DATA TO PROCESS: Begin

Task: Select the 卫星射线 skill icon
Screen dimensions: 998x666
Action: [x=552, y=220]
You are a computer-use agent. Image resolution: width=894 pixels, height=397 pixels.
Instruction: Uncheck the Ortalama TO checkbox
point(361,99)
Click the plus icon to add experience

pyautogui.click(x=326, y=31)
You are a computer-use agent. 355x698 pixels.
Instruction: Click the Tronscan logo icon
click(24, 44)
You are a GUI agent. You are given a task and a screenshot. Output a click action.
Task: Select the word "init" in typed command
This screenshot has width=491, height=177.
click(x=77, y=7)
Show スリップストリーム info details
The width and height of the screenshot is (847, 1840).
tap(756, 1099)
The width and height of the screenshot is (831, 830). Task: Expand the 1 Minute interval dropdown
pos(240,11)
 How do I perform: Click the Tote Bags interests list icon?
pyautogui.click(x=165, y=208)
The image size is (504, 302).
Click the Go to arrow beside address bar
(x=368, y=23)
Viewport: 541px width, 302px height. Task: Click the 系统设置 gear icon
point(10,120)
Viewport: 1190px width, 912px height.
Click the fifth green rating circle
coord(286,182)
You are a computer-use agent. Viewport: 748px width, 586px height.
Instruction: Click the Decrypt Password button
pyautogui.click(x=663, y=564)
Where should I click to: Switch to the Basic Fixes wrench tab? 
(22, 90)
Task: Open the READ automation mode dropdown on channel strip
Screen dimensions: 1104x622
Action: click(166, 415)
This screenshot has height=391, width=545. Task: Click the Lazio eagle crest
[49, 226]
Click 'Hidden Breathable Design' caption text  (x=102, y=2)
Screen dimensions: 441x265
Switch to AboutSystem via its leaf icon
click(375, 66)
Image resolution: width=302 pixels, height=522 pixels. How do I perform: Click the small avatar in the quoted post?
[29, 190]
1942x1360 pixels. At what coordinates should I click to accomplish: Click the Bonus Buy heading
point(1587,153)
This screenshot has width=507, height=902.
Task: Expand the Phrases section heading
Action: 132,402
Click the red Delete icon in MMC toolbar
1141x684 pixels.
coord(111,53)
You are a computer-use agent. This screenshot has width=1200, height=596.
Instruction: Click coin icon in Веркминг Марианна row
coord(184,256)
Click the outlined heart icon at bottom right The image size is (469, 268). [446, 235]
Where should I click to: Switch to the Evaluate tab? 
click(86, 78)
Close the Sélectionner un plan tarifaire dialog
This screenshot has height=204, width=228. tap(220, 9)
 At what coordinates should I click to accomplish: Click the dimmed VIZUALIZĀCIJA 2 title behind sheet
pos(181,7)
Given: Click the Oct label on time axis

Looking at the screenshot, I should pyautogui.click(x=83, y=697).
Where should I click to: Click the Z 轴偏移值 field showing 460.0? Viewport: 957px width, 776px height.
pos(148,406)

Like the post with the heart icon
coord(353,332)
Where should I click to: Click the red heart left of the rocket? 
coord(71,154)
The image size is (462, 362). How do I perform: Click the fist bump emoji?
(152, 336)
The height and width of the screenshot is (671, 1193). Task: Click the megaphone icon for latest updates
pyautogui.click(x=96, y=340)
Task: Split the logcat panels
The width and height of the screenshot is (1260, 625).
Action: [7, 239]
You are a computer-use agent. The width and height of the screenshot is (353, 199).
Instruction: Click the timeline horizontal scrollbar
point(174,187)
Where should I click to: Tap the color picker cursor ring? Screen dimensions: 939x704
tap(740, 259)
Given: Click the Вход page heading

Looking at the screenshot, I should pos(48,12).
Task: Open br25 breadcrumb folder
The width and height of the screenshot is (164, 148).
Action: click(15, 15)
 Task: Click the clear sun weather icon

DATA TO PROCESS: End

[INSTRUCTIONS FOR THE TASK] Copy exactly the lines running from the one that contains "Given: Click the Oct label on time axis" to the end of the material, both ends included.

[WRITTEN ANSWER]
Given: Click the Oct label on time axis

Looking at the screenshot, I should pyautogui.click(x=83, y=697).
Where should I click to: Click the Z 轴偏移值 field showing 460.0? Viewport: 957px width, 776px height.
pos(148,406)

Like the post with the heart icon
coord(353,332)
Where should I click to: Click the red heart left of the rocket? 
coord(71,154)
The image size is (462, 362). How do I perform: Click the fist bump emoji?
(152, 336)
The height and width of the screenshot is (671, 1193). Task: Click the megaphone icon for latest updates
pyautogui.click(x=96, y=340)
Task: Split the logcat panels
The width and height of the screenshot is (1260, 625).
Action: [7, 239]
You are a computer-use agent. The width and height of the screenshot is (353, 199).
Instruction: Click the timeline horizontal scrollbar
point(174,187)
Where should I click to: Tap the color picker cursor ring? Screen dimensions: 939x704
tap(740, 259)
Given: Click the Вход page heading

Looking at the screenshot, I should pos(48,12).
Task: Open br25 breadcrumb folder
The width and height of the screenshot is (164, 148).
Action: click(15, 15)
 Task: Click the clear sun weather icon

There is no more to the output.